Directions: Please turn the data, from its first line through the line containing "Looking at the screenshot, I should [401, 666]." inclusive, into a Markdown table with a Row column for the row number and a Text column for the line. Leave out blank lines.

**********

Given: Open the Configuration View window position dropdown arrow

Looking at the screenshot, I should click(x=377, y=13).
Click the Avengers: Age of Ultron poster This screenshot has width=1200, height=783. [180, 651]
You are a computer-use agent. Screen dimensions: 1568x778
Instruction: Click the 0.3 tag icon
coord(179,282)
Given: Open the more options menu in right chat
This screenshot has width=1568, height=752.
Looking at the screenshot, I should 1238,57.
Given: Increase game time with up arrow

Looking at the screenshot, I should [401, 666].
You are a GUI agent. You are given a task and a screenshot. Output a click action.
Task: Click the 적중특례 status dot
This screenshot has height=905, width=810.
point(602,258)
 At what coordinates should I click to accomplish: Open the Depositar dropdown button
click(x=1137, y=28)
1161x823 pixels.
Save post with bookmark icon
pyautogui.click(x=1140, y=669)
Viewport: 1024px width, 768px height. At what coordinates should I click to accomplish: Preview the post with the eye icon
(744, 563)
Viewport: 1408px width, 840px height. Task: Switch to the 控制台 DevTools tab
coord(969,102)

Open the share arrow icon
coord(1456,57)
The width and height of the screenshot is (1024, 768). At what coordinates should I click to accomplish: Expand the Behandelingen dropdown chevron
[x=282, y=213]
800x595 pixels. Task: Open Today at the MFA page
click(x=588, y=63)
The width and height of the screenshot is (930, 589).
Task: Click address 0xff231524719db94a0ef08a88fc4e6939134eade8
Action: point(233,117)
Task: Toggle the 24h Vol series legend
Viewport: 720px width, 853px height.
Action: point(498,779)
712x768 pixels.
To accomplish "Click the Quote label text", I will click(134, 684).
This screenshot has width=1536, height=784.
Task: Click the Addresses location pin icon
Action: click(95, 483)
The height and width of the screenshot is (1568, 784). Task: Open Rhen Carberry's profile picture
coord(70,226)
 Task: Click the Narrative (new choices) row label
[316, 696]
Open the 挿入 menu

**********

Finished answer:
| Row | Text |
|---|---|
| 1 | Given: Open the Configuration View window position dropdown arrow |
| 2 | Looking at the screenshot, I should click(x=377, y=13). |
| 3 | Click the Avengers: Age of Ultron poster This screenshot has width=1200, height=783. [180, 651] |
| 4 | You are a computer-use agent. Screen dimensions: 1568x778 |
| 5 | Instruction: Click the 0.3 tag icon |
| 6 | coord(179,282) |
| 7 | Given: Open the more options menu in right chat |
| 8 | This screenshot has width=1568, height=752. |
| 9 | Looking at the screenshot, I should 1238,57. |
| 10 | Given: Increase game time with up arrow |
| 11 | Looking at the screenshot, I should [401, 666]. |